The patient was found to have a high preoperative cardiac risk index; surgical repair of the AAA was therefore not pursued. The patient was managed conservatively with percutaneous drainage and anti-tuberculous medications; initially isoniazid, rifampin, and ethambutol. This regimen was stepped down to isoniazid and rifampin after two months. He initially responded to treatment with resolution of the fevers and decreased size of the iliopsoas abscess. He subsequently passed away about seven months into treatment.
BCG is a live strain of Mycobacterium bovis developed by Calmette and Guerin for use as an attenuated vaccine to prevent tuberculosis and other mycobacterial infections . Intravesical BCG is approved by the Unites States Food and Drug Administration for treatment of carcinoma in situ, high grade T1, or high risk Ta bladder cancer. It reduces the risk of recurrence and maintenance therapy reduces the risk of progression in patients with high grade non-muscle invasive bladder cancer .
The reported toxicities associated with intravesical BCG therapy are extensive and variable.
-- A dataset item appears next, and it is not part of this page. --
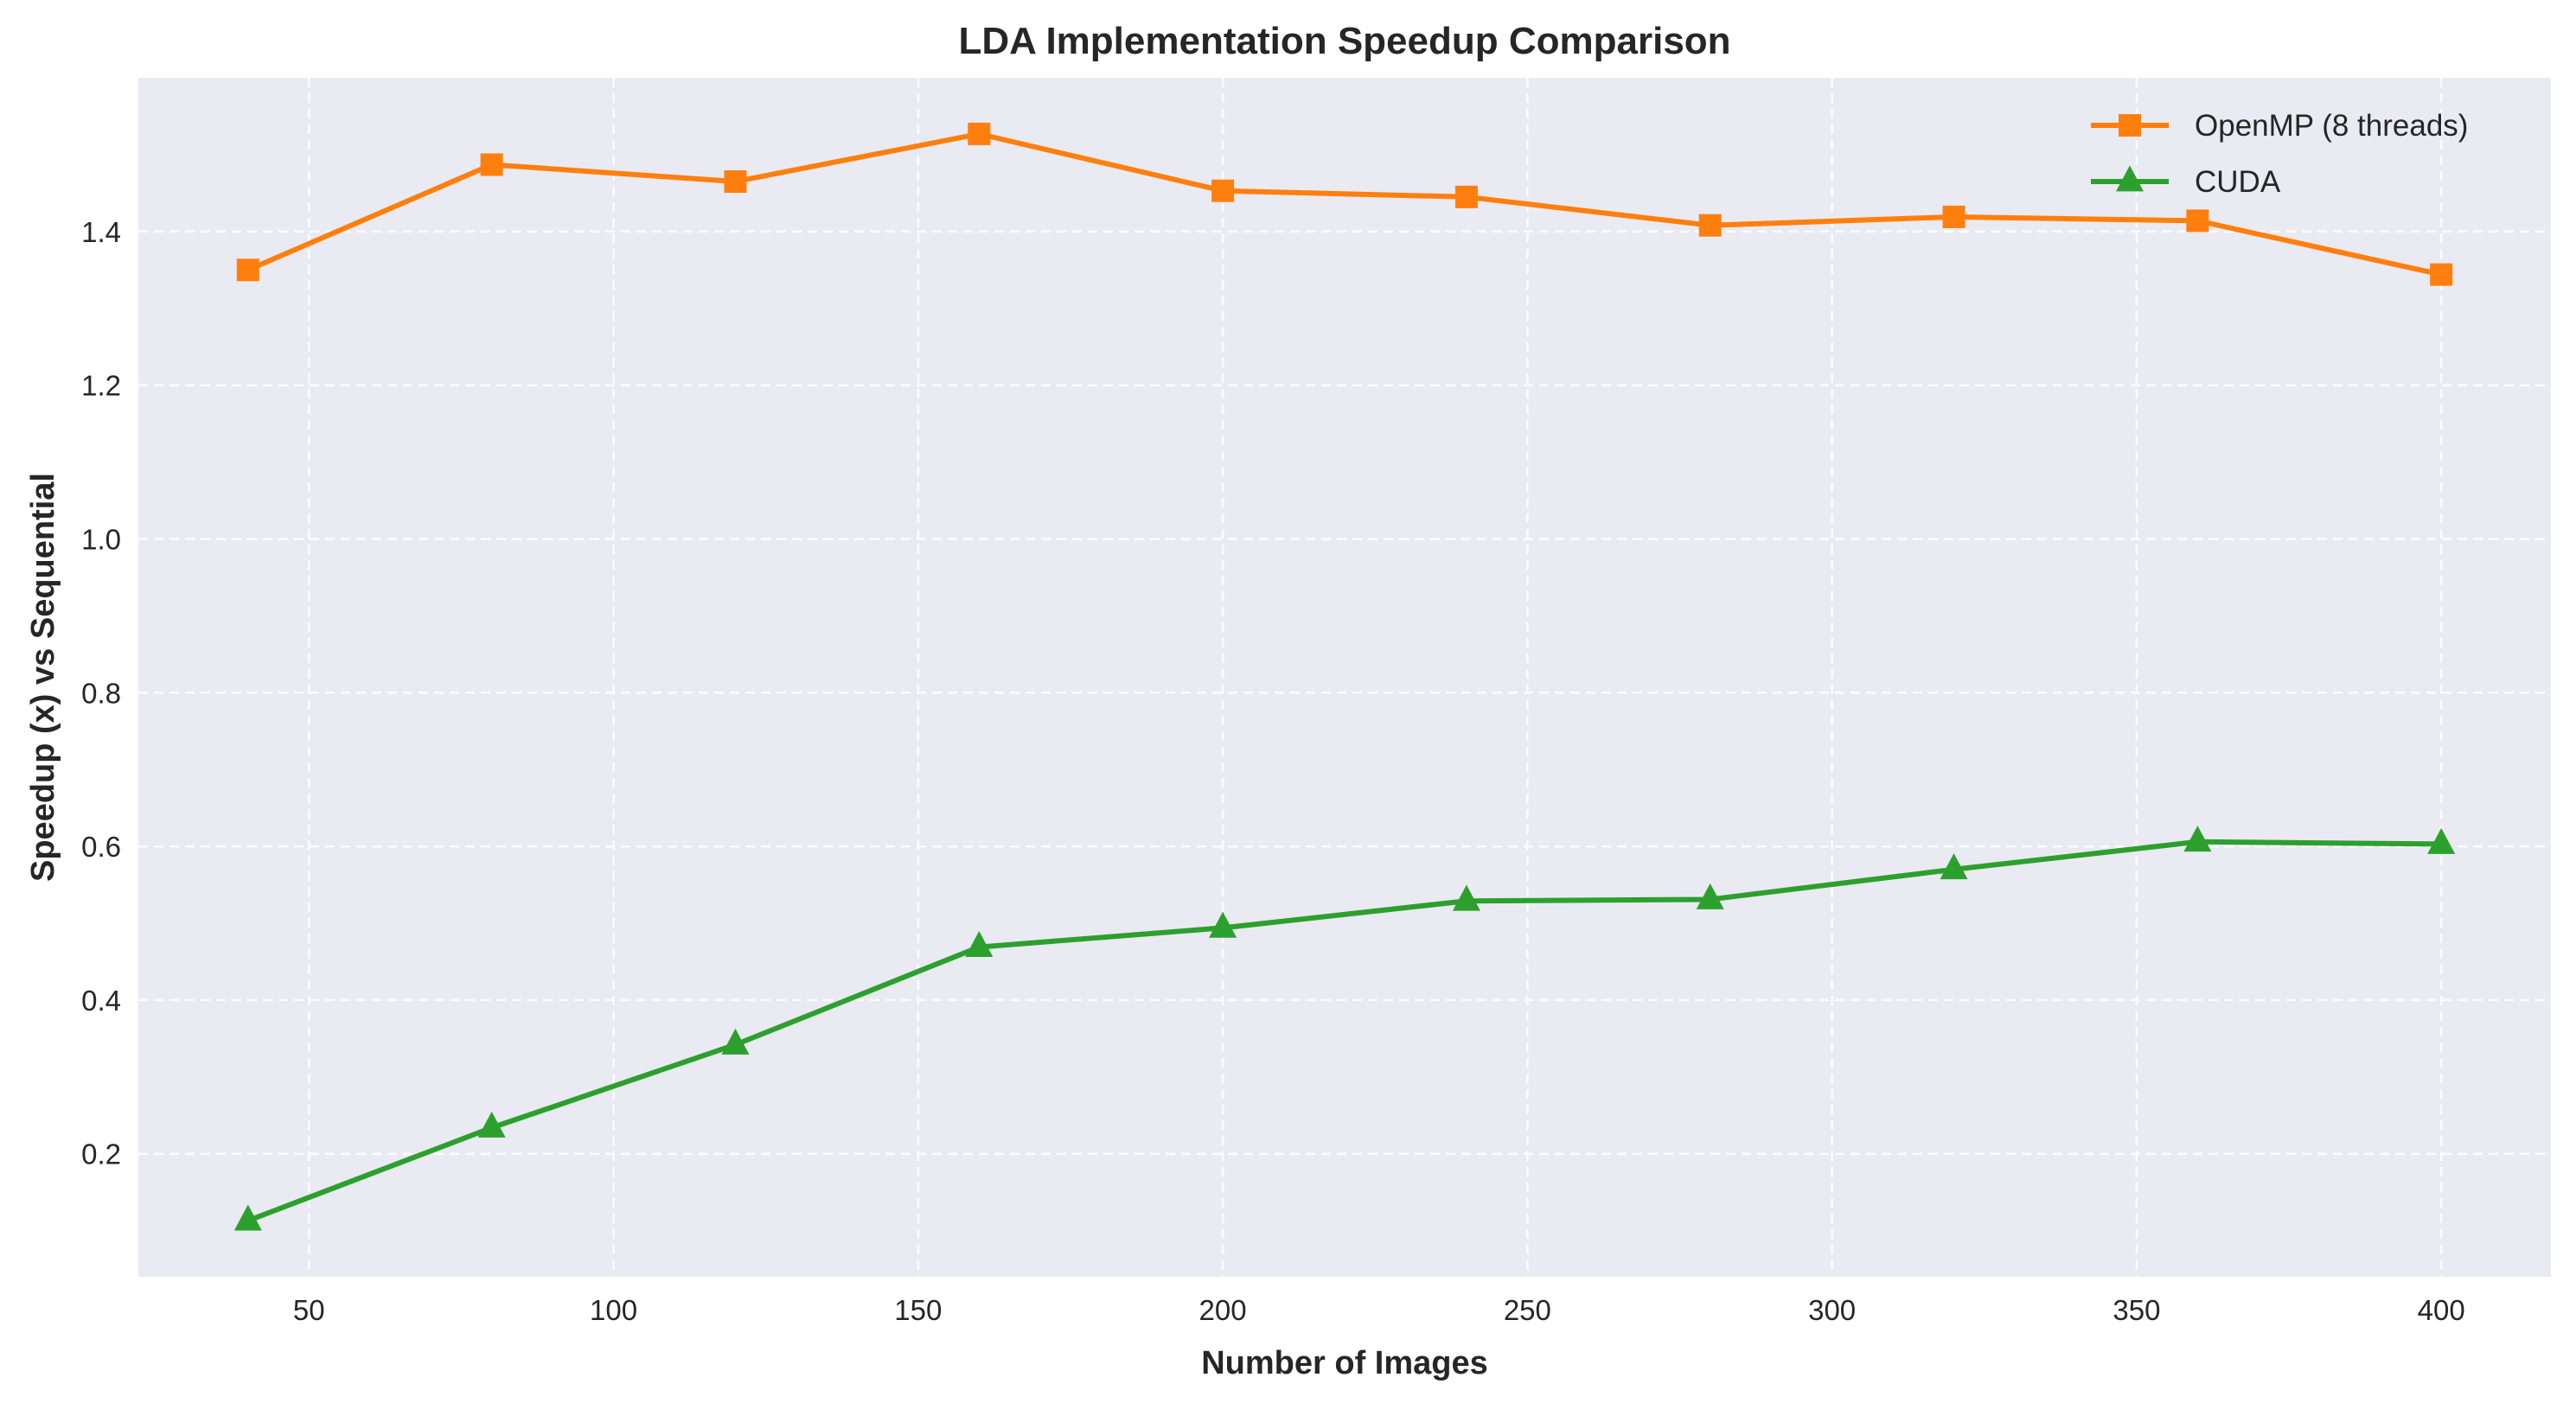 This screenshot has height=1403, width=2576. Describe the element at coordinates (2332, 126) in the screenshot. I see `legend-label: OpenMP (8 threads)` at that location.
Some of the more common toxicities include fever, malaise, hematuria, and cystitis. Rash, ureteral obstruction, contracted bladder, and cytopenia have been reported . More severe complications have been reported: vascular aneurysms and infections such as prostatitis, orchiepididymitis, balanitis, osteomyelitis, mycobacterial pneumonias, hepatitis, nephritis, disseminated BCG, and abscesses [4,5].
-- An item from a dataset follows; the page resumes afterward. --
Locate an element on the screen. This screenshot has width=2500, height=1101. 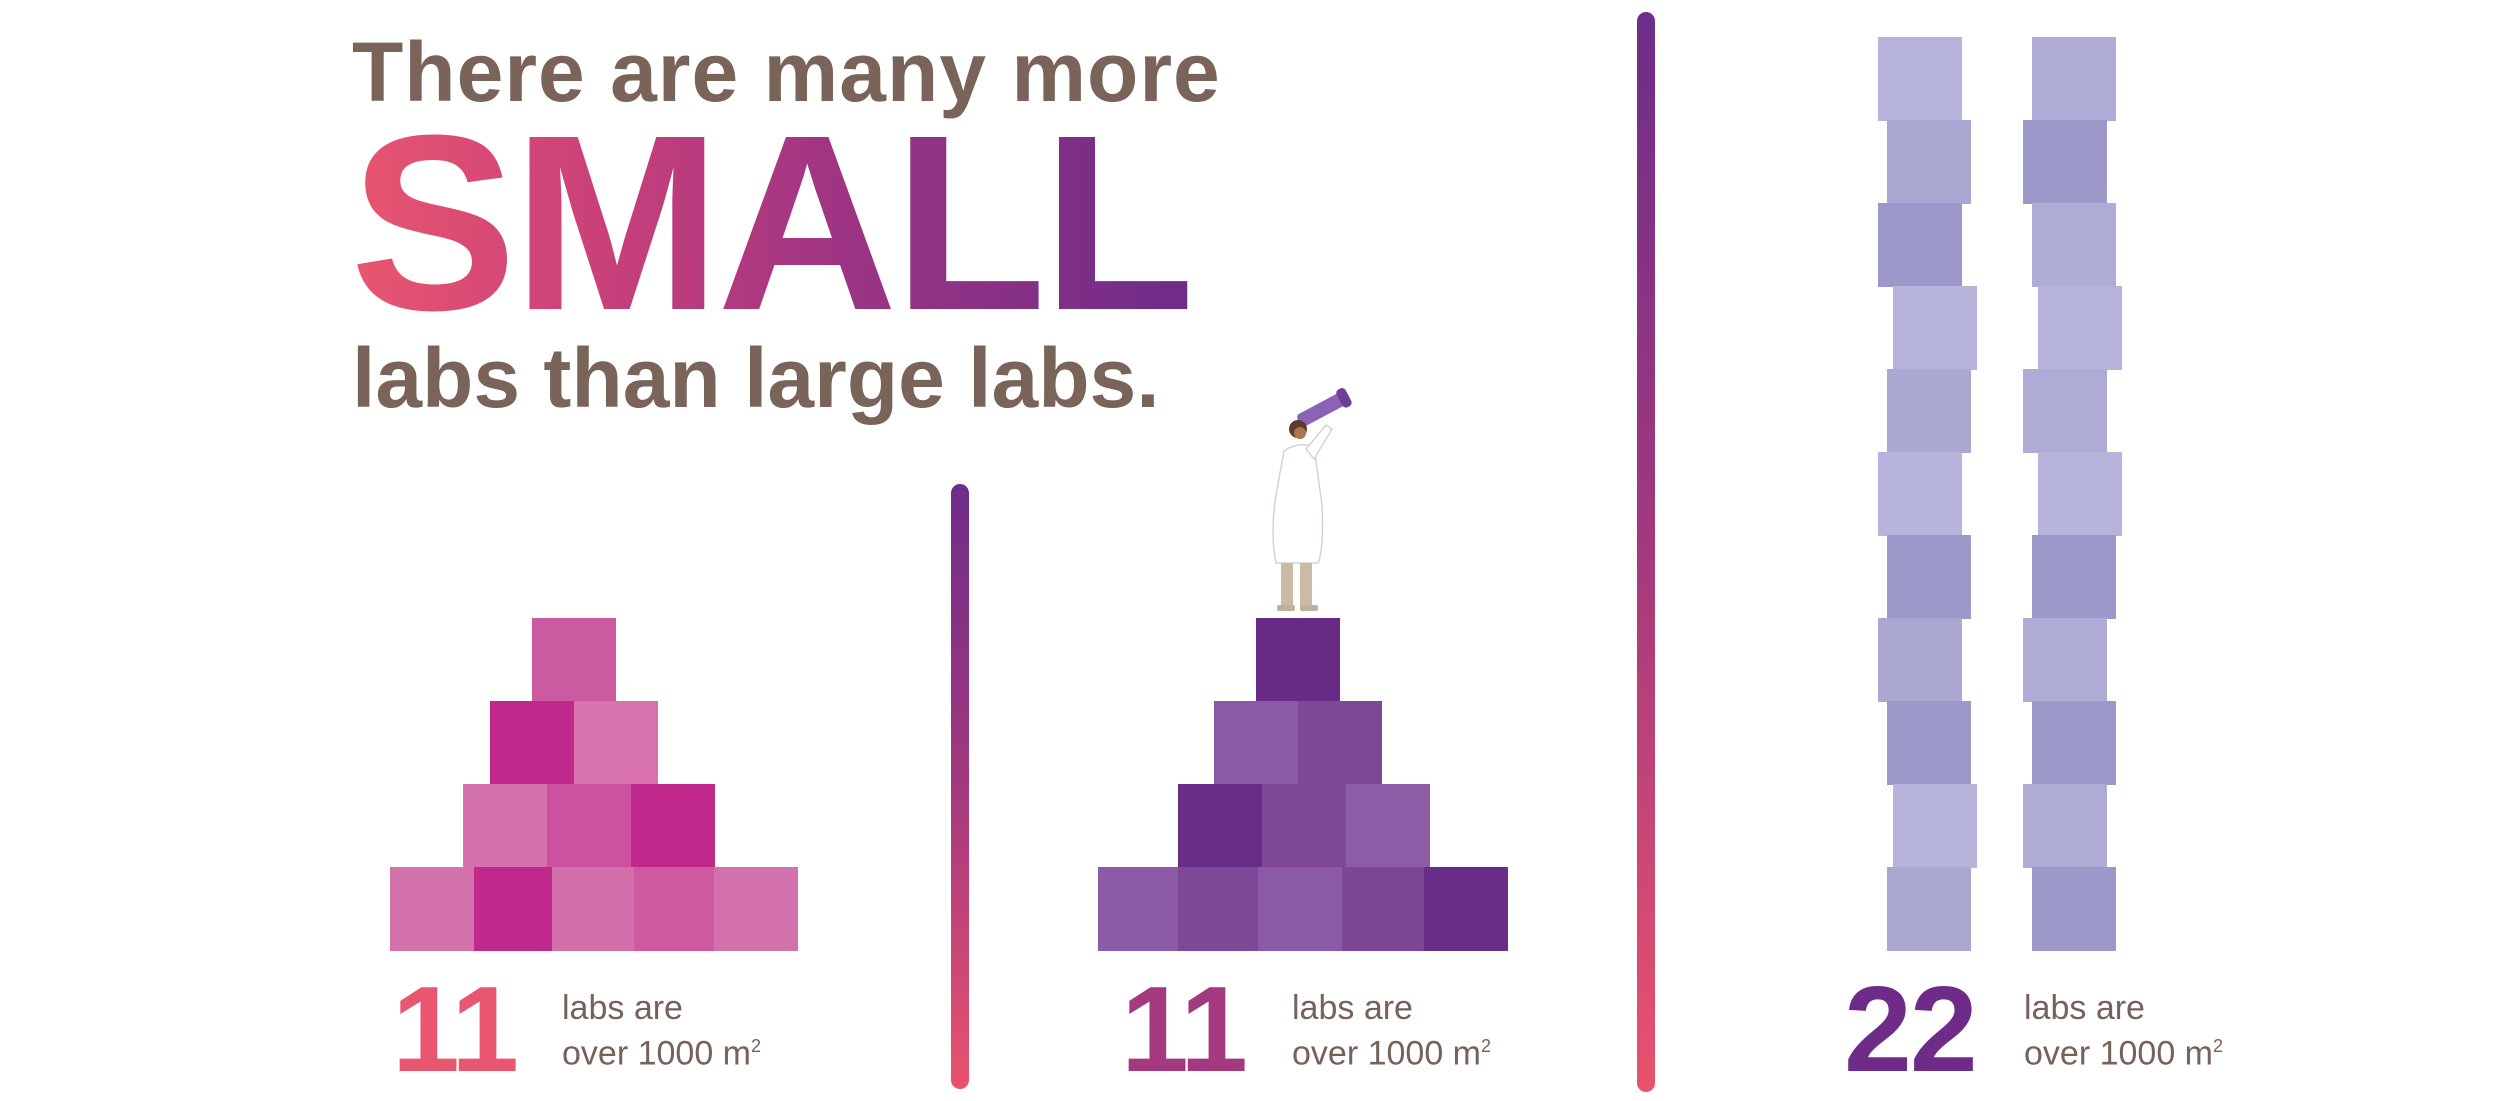
stat-number-1: 11 is located at coordinates (456, 1029).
The pathogenesis of vascular aneurysms and abscesses associated with BCG is not fully understood. Direct intimal colonization from hematogenous spread, metastatic implantation through the vasa-vasorum or local vascular extension from an adjacent infectious site have been proposed . Disruption of the urogenital mucosa at the time of bladder instillation, traumatic Foley catheter insertion, biopsy, surgery or active cystitis are the most important known risk factors for BCG infection [6,7]. Psoas abscesses have been reported to occur nearly exclusively in patients with infrarenal aneurysms . Vascular aneurysms, as with other complications of intravesical BCG therapy, may manifest long after treatment has been completed. Cases diagnosed between four months and over five years after the completion of treatment have been reported [9,10].
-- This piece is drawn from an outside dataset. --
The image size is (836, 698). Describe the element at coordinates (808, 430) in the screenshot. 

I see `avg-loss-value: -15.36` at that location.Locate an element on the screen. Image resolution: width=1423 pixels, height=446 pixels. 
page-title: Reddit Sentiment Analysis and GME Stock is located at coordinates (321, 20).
Our patient had a stable AAA for many years but it rapidly increased in size following BCG therapy. The patient’s AAA was first noted in 2007 at 4.0 cm. It increased to 4.9 cm in 2012 before he received BCG therapy. It was measured at 8.5 cm when he presented with psoas abscess three years after he first received BCG therapy. Radiologically, this was highly suggestive of mycotic aneurysm given the rapid increase in size of the AAA . However, Mycobacterium bovis was never isolated from the blood. The development of the psoas abscess and the rapid expansion of the AAA were most likely from the BCG therapy. The pathogenesis of this is largely speculative at this time. However, until the exact cause and effect relationship of BCG therapy and the development of infectious complications are identified, the risk-benefit assessment of this treatment should be carefully considered, especially in these patients with pre-existing vascular aneurysms.
Conflict of interest
The authors declare no conflict of interest.